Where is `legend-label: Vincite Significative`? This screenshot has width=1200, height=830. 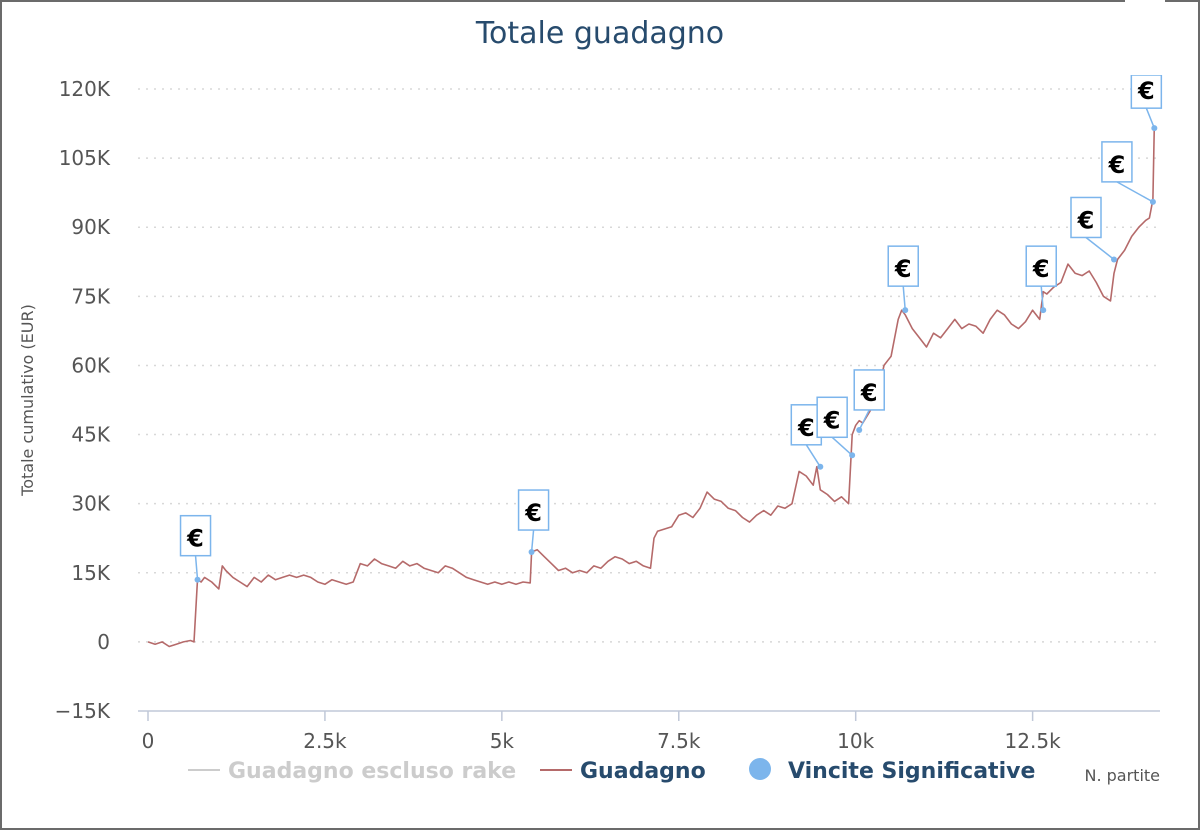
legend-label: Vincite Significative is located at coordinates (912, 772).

...

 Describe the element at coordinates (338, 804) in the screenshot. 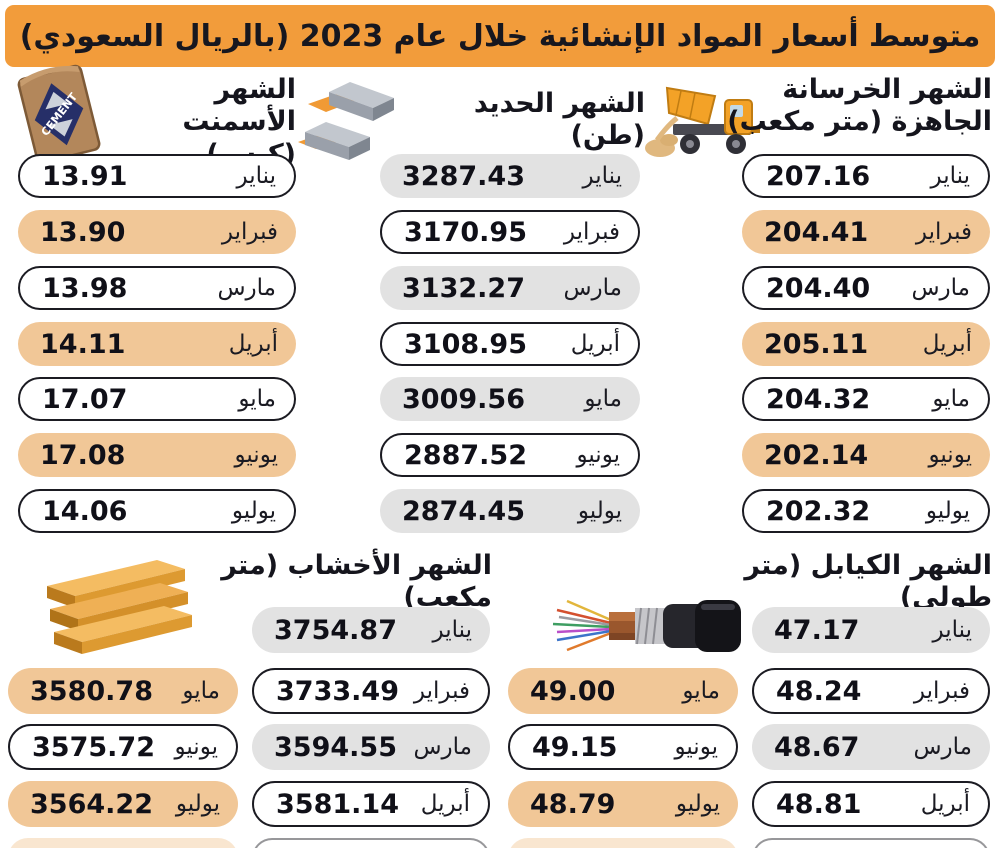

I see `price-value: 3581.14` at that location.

--

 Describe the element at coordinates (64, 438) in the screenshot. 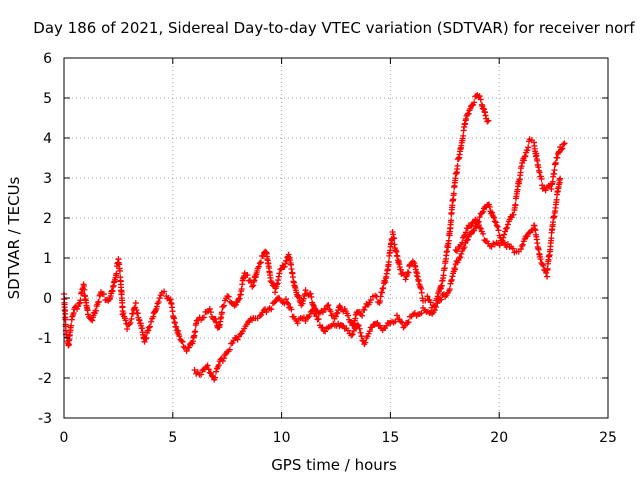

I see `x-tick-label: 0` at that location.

• **Request**: Could you repeat the records word for word, beginning at the line that has "has width=1200, height=830." and stopping after the line that has "legend-label: Vincite Significative is", leaving the pictures out?

• **Answer section**:
Where is `legend-label: Vincite Significative`? This screenshot has width=1200, height=830. 
legend-label: Vincite Significative is located at coordinates (912, 772).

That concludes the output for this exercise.